ただ、人のような姿をしているだけの『バケモノ』。
『なにか』は吼える。顎まで裂けた口を大きく開き、獣が威嚇するかのように。
『それ』は明らかに怯えていた。
『なにか』に対して。
『それ』から見れば、ネズミのような大きさの『なにか』に恐怖している。
『なにか』は跳ぶ。
深く膝を曲げて、高く、高く。
遥か上空の『それ』に届くほど、高く。
『なにか』はまず、『それ』の頭を殴りつけた。
気を失って落下していく『それ』に乗り、翼をへし折り、引きちぎる。
落ちていく間も、『なにか』は執拗に『それ』の頭を殴り続ける。
見るも無惨なほどに、ぐちゃぐちゃに変形し、中身が飛び散る。
少女は、悲惨な光景に耐えきれなくなって、目を背ける。
その後、『なにか』の雄叫びを耳にした。

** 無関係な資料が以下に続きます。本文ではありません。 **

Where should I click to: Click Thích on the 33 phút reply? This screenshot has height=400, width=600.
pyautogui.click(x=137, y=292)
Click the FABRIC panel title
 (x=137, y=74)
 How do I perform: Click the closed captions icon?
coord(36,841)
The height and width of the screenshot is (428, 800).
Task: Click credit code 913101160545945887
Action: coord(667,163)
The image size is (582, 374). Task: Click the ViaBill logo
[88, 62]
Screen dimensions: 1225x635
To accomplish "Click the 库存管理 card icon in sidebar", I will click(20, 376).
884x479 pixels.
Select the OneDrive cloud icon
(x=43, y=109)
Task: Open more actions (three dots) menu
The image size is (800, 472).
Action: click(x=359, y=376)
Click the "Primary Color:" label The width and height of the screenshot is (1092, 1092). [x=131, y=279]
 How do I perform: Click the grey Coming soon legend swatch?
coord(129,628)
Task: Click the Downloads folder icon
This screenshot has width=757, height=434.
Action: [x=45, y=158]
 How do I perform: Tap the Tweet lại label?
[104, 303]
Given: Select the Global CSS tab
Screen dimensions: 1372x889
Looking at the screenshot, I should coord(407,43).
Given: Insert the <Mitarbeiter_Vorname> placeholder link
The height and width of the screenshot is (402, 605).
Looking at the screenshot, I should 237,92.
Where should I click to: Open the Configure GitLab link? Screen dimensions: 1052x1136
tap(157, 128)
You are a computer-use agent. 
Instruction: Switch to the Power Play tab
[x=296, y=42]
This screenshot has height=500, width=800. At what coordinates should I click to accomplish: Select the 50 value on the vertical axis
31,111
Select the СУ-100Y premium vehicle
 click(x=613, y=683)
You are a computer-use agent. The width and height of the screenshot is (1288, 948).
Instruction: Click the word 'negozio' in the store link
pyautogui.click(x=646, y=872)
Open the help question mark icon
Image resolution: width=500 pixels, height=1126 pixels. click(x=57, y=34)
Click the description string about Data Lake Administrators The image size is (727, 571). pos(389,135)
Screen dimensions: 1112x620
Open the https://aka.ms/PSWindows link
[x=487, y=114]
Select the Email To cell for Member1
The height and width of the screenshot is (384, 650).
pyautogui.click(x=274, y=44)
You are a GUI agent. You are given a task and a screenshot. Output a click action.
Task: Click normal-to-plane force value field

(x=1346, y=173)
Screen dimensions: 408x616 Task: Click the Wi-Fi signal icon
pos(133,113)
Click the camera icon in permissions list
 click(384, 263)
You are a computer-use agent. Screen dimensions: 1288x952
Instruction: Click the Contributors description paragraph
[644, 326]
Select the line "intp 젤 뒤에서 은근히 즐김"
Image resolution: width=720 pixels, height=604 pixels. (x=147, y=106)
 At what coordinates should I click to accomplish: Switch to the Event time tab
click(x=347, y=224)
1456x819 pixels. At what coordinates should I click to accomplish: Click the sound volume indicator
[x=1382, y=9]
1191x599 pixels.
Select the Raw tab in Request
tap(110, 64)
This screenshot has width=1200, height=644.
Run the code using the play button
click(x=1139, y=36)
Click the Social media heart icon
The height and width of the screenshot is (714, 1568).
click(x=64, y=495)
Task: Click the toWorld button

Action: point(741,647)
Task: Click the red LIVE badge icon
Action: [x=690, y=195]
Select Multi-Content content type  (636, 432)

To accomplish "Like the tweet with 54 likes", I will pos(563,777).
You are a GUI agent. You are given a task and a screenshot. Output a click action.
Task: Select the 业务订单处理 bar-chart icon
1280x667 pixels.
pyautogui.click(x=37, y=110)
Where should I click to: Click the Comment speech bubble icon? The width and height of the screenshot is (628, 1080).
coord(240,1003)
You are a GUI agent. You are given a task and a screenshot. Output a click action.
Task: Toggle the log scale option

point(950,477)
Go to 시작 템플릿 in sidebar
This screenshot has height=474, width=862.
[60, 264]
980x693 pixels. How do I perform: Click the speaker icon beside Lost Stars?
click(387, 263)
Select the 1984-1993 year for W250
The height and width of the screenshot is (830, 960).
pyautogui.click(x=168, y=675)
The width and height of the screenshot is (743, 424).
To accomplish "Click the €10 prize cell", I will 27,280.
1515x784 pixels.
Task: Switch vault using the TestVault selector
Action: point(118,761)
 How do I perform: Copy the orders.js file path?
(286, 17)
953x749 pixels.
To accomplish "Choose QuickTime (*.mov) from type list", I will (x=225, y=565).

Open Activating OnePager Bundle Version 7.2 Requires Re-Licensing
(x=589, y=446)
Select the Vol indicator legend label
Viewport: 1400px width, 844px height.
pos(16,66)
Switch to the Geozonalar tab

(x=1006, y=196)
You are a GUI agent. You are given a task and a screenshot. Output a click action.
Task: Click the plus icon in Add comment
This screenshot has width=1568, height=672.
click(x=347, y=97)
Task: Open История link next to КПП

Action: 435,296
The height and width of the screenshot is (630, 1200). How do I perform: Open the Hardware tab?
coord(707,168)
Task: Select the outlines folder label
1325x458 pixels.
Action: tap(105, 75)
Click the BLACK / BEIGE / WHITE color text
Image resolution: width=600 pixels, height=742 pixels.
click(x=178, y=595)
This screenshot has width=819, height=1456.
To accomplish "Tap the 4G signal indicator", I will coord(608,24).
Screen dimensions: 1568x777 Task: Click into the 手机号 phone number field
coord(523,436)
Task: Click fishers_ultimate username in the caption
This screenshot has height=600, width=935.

勝ち誇ったような、そんな雄叫び。
少女は立ち上がり、恐る恐る、『なにか』の居る方へと向かう。
そこでは、『なにか』が『それ』の頭をもぎ取って……喰っていた。
少女の脳裏によぎる。友達が喰われた光景が。
再び、吐き気が胃の底から這い上がる。
そして、『なにか』は少女に気づき、跳ぶ。
目の前に立ち、少女に迫ってくる……
朱い静寂の世界に、悲鳴が響いた。